### Stated problem
Pull out every line of the records below that contains the word "This".

Records excerpted from a collection:
"""

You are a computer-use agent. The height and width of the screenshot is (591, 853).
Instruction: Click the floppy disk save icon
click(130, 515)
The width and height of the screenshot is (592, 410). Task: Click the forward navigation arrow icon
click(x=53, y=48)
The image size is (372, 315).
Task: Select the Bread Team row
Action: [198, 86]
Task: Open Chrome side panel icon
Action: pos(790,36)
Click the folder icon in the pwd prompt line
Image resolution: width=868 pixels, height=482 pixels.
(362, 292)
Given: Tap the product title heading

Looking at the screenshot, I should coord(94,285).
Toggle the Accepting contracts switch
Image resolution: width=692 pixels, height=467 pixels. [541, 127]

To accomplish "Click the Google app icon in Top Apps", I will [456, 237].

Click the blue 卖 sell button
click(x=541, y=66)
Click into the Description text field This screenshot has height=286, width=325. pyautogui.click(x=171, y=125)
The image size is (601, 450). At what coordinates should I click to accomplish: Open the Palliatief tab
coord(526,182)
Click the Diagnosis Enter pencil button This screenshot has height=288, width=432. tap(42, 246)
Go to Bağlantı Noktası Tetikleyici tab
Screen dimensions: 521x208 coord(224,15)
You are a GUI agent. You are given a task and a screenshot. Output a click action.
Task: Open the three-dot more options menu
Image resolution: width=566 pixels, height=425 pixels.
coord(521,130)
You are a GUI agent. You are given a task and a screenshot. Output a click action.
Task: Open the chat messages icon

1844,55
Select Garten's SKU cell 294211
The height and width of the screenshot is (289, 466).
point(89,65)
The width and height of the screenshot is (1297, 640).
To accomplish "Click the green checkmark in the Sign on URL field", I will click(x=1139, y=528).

"""

### Final result
Click into the Description text field This screenshot has height=286, width=325. pyautogui.click(x=171, y=125)
Click the Diagnosis Enter pencil button This screenshot has height=288, width=432. tap(42, 246)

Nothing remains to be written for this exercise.